(Exercise prompt): Rewrite all of the records below as a numbered list, one line per item, and drop any blank lines.

** START Input **

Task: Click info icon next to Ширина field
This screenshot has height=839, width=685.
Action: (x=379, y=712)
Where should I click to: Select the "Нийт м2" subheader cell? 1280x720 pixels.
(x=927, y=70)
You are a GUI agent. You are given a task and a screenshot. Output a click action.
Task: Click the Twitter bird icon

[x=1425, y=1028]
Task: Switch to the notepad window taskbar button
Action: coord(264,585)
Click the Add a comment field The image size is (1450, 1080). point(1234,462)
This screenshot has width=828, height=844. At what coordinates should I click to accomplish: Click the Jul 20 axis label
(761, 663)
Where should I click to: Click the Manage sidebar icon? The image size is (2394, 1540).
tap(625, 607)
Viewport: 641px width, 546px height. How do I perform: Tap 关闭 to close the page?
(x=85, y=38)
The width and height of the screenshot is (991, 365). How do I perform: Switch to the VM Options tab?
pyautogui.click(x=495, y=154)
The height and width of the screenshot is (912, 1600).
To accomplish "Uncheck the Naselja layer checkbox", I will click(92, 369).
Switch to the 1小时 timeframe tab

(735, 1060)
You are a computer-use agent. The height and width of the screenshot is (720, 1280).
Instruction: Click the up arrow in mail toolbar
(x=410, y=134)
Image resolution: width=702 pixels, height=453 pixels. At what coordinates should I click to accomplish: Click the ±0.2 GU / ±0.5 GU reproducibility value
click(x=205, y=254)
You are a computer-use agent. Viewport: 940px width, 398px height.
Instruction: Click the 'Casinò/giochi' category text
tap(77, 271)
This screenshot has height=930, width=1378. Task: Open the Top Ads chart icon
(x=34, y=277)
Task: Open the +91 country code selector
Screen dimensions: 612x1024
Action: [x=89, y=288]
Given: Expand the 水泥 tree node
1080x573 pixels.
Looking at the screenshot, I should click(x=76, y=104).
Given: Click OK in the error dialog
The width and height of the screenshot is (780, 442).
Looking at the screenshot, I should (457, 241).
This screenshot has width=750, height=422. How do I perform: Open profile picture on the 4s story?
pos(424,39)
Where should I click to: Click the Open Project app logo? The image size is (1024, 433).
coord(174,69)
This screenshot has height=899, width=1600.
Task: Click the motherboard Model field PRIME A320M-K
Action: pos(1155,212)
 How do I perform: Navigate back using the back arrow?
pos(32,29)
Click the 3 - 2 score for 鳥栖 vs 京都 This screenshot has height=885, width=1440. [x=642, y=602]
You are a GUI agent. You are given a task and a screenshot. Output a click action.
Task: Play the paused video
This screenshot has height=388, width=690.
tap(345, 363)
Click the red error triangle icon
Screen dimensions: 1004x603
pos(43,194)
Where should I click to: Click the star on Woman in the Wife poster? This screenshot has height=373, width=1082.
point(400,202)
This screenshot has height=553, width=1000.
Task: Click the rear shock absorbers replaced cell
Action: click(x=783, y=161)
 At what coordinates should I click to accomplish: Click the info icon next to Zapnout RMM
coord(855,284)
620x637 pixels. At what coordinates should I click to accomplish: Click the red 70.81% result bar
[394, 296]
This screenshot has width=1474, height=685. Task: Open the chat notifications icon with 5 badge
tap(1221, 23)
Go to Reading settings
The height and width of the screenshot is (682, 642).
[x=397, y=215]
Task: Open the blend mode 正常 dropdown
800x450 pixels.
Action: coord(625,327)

** END Input **

(Result for this task):
1. Task: Click info icon next to Ширина field
2. This screenshot has height=839, width=685.
3. Action: (x=379, y=712)
4. Where should I click to: Select the "Нийт м2" subheader cell? 1280x720 pixels.
5. (x=927, y=70)
6. You are a GUI agent. You are given a task and a screenshot. Output a click action.
7. Task: Click the Twitter bird icon
8. [x=1425, y=1028]
9. Task: Switch to the notepad window taskbar button
10. Action: coord(264,585)
11. Click the Add a comment field The image size is (1450, 1080). point(1234,462)
12. This screenshot has width=828, height=844. At what coordinates should I click to accomplish: Click the Jul 20 axis label
13. (761, 663)
14. Where should I click to: Click the Manage sidebar icon? The image size is (2394, 1540).
15. tap(625, 607)
16. Viewport: 641px width, 546px height. How do I perform: Tap 关闭 to close the page?
17. (x=85, y=38)
18. The width and height of the screenshot is (991, 365). How do I perform: Switch to the VM Options tab?
19. pyautogui.click(x=495, y=154)
20. The height and width of the screenshot is (912, 1600).
21. To accomplish "Uncheck the Naselja layer checkbox", I will click(92, 369).
22. Switch to the 1小时 timeframe tab
23. (735, 1060)
24. You are a computer-use agent. The height and width of the screenshot is (720, 1280).
25. Instruction: Click the up arrow in mail toolbar
26. (x=410, y=134)
27. Image resolution: width=702 pixels, height=453 pixels. At what coordinates should I click to accomplish: Click the ±0.2 GU / ±0.5 GU reproducibility value
28. click(x=205, y=254)
29. You are a computer-use agent. Viewport: 940px width, 398px height.
30. Instruction: Click the 'Casinò/giochi' category text
31. tap(77, 271)
32. This screenshot has height=930, width=1378. Task: Open the Top Ads chart icon
33. (x=34, y=277)
34. Task: Open the +91 country code selector
35. Screen dimensions: 612x1024
36. Action: [x=89, y=288]
37. Given: Expand the 水泥 tree node
38. 1080x573 pixels.
39. Looking at the screenshot, I should click(x=76, y=104).
40. Given: Click OK in the error dialog
41. The width and height of the screenshot is (780, 442).
42. Looking at the screenshot, I should (457, 241).
43. This screenshot has width=750, height=422. How do I perform: Open profile picture on the 4s story?
44. pos(424,39)
45. Where should I click to: Click the Open Project app logo? The image size is (1024, 433).
46. coord(174,69)
47. This screenshot has height=899, width=1600.
48. Task: Click the motherboard Model field PRIME A320M-K
49. Action: pos(1155,212)
50.  How do I perform: Navigate back using the back arrow?
51. pos(32,29)
52. Click the 3 - 2 score for 鳥栖 vs 京都 This screenshot has height=885, width=1440. [x=642, y=602]
53. You are a GUI agent. You are given a task and a screenshot. Output a click action.
54. Task: Play the paused video
55. This screenshot has height=388, width=690.
56. tap(345, 363)
57. Click the red error triangle icon
58. Screen dimensions: 1004x603
59. pos(43,194)
60. Where should I click to: Click the star on Woman in the Wife poster? This screenshot has height=373, width=1082.
61. point(400,202)
62. This screenshot has height=553, width=1000.
63. Task: Click the rear shock absorbers replaced cell
64. Action: click(x=783, y=161)
65.  At what coordinates should I click to accomplish: Click the info icon next to Zapnout RMM
66. coord(855,284)
67. 620x637 pixels. At what coordinates should I click to accomplish: Click the red 70.81% result bar
68. [394, 296]
69. This screenshot has width=1474, height=685. Task: Open the chat notifications icon with 5 badge
70. tap(1221, 23)
71. Go to Reading settings
72. The height and width of the screenshot is (682, 642).
73. [x=397, y=215]
74. Task: Open the blend mode 正常 dropdown
75. 800x450 pixels.
76. Action: coord(625,327)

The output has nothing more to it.